(Stored data)

○ ○ ○ ○ ○ ○ ○

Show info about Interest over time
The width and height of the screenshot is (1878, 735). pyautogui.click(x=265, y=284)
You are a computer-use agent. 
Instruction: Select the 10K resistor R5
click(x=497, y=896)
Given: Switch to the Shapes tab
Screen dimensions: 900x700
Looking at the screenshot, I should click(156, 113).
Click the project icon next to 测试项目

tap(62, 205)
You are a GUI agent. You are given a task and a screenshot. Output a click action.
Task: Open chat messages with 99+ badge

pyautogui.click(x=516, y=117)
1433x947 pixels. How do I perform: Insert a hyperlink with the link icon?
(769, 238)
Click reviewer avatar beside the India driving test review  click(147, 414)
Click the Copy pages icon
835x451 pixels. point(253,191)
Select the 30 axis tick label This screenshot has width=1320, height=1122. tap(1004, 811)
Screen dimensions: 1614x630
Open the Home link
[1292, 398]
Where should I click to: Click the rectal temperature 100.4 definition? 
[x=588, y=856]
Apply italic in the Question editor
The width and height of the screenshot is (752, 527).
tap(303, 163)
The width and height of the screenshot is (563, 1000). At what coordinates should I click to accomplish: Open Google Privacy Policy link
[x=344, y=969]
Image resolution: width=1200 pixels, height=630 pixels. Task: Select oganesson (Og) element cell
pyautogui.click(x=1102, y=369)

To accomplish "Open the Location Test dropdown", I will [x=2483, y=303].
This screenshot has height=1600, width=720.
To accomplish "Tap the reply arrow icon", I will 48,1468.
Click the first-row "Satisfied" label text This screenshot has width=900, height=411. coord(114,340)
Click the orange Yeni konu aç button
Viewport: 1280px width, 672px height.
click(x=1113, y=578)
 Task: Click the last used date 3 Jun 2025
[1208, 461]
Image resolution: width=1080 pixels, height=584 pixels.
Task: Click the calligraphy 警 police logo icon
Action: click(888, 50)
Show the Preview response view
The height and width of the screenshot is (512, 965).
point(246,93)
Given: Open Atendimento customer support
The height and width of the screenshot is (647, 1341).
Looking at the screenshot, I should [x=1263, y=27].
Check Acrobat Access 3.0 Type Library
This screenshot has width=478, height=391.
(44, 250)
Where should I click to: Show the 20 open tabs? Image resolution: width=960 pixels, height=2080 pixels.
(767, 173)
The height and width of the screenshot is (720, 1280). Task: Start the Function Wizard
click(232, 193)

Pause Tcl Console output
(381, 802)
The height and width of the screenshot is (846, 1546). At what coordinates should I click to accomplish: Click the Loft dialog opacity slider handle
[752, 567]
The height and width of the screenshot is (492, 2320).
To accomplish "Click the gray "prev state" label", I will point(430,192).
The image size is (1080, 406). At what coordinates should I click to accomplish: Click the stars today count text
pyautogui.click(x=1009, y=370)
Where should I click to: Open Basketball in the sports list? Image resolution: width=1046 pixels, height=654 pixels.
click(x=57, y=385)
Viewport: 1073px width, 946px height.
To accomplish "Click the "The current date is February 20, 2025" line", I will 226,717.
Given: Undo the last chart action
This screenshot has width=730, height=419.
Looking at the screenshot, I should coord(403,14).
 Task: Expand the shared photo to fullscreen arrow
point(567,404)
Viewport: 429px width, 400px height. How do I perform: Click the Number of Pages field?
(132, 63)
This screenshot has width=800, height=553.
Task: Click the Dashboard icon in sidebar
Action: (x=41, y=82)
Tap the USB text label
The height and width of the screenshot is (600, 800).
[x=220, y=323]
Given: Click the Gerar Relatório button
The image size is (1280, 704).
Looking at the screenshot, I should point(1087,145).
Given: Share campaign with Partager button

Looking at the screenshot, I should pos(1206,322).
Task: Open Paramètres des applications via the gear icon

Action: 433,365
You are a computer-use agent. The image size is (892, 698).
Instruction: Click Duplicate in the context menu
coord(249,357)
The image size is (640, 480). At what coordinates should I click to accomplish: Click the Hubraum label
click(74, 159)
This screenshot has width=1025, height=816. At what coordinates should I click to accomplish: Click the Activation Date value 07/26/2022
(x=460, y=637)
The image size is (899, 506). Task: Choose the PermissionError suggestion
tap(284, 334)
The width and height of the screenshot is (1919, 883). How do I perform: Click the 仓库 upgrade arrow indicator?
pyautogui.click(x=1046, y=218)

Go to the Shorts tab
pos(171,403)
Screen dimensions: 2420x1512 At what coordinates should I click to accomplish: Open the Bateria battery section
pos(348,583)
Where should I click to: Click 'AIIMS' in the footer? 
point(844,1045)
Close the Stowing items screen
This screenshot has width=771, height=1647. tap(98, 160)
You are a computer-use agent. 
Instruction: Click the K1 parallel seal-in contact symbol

○ ○ ○ ○ ○ ○ ○

● **WHAT THE TASK ASKS**
Transcribe the data above in full, exactly as it appears.

● **ANSWER FOR THE TASK**
Show info about Interest over time
The width and height of the screenshot is (1878, 735). pyautogui.click(x=265, y=284)
You are a computer-use agent. 
Instruction: Select the 10K resistor R5
click(x=497, y=896)
Given: Switch to the Shapes tab
Screen dimensions: 900x700
Looking at the screenshot, I should click(156, 113).
Click the project icon next to 测试项目

tap(62, 205)
You are a GUI agent. You are given a task and a screenshot. Output a click action.
Task: Open chat messages with 99+ badge

pyautogui.click(x=516, y=117)
1433x947 pixels. How do I perform: Insert a hyperlink with the link icon?
(769, 238)
Click reviewer avatar beside the India driving test review  click(147, 414)
Click the Copy pages icon
835x451 pixels. point(253,191)
Select the 30 axis tick label This screenshot has width=1320, height=1122. tap(1004, 811)
Screen dimensions: 1614x630
Open the Home link
[1292, 398]
Where should I click to: Click the rectal temperature 100.4 definition? 
[x=588, y=856]
Apply italic in the Question editor
The width and height of the screenshot is (752, 527).
tap(303, 163)
The width and height of the screenshot is (563, 1000). At what coordinates should I click to accomplish: Open Google Privacy Policy link
[x=344, y=969]
Image resolution: width=1200 pixels, height=630 pixels. Task: Select oganesson (Og) element cell
pyautogui.click(x=1102, y=369)

To accomplish "Open the Location Test dropdown", I will [x=2483, y=303].
This screenshot has height=1600, width=720.
To accomplish "Tap the reply arrow icon", I will 48,1468.
Click the first-row "Satisfied" label text This screenshot has width=900, height=411. coord(114,340)
Click the orange Yeni konu aç button
Viewport: 1280px width, 672px height.
click(x=1113, y=578)
 Task: Click the last used date 3 Jun 2025
[1208, 461]
Image resolution: width=1080 pixels, height=584 pixels.
Task: Click the calligraphy 警 police logo icon
Action: click(888, 50)
Show the Preview response view
The height and width of the screenshot is (512, 965).
point(246,93)
Given: Open Atendimento customer support
The height and width of the screenshot is (647, 1341).
Looking at the screenshot, I should [x=1263, y=27].
Check Acrobat Access 3.0 Type Library
This screenshot has width=478, height=391.
(44, 250)
Where should I click to: Show the 20 open tabs? Image resolution: width=960 pixels, height=2080 pixels.
(767, 173)
The height and width of the screenshot is (720, 1280). Task: Start the Function Wizard
click(232, 193)

Pause Tcl Console output
(381, 802)
The height and width of the screenshot is (846, 1546). At what coordinates should I click to accomplish: Click the Loft dialog opacity slider handle
[752, 567]
The height and width of the screenshot is (492, 2320).
To accomplish "Click the gray "prev state" label", I will point(430,192).
The image size is (1080, 406). At what coordinates should I click to accomplish: Click the stars today count text
pyautogui.click(x=1009, y=370)
Where should I click to: Open Basketball in the sports list? Image resolution: width=1046 pixels, height=654 pixels.
click(x=57, y=385)
Viewport: 1073px width, 946px height.
To accomplish "Click the "The current date is February 20, 2025" line", I will 226,717.
Given: Undo the last chart action
This screenshot has width=730, height=419.
Looking at the screenshot, I should coord(403,14).
 Task: Expand the shared photo to fullscreen arrow
point(567,404)
Viewport: 429px width, 400px height. How do I perform: Click the Number of Pages field?
(132, 63)
This screenshot has width=800, height=553.
Task: Click the Dashboard icon in sidebar
Action: (x=41, y=82)
Tap the USB text label
The height and width of the screenshot is (600, 800).
[x=220, y=323]
Given: Click the Gerar Relatório button
The image size is (1280, 704).
Looking at the screenshot, I should point(1087,145).
Given: Share campaign with Partager button

Looking at the screenshot, I should pos(1206,322).
Task: Open Paramètres des applications via the gear icon

Action: 433,365
You are a computer-use agent. The image size is (892, 698).
Instruction: Click Duplicate in the context menu
coord(249,357)
The image size is (640, 480). At what coordinates should I click to accomplish: Click the Hubraum label
click(74, 159)
This screenshot has width=1025, height=816. At what coordinates should I click to accomplish: Click the Activation Date value 07/26/2022
(x=460, y=637)
The image size is (899, 506). Task: Choose the PermissionError suggestion
tap(284, 334)
The width and height of the screenshot is (1919, 883). How do I perform: Click the 仓库 upgrade arrow indicator?
pyautogui.click(x=1046, y=218)

Go to the Shorts tab
pos(171,403)
Screen dimensions: 2420x1512 At what coordinates should I click to accomplish: Open the Bateria battery section
pos(348,583)
Where should I click to: Click 'AIIMS' in the footer? 
point(844,1045)
Close the Stowing items screen
This screenshot has width=771, height=1647. tap(98, 160)
You are a computer-use agent. 
Instruction: Click the K1 parallel seal-in contact symbol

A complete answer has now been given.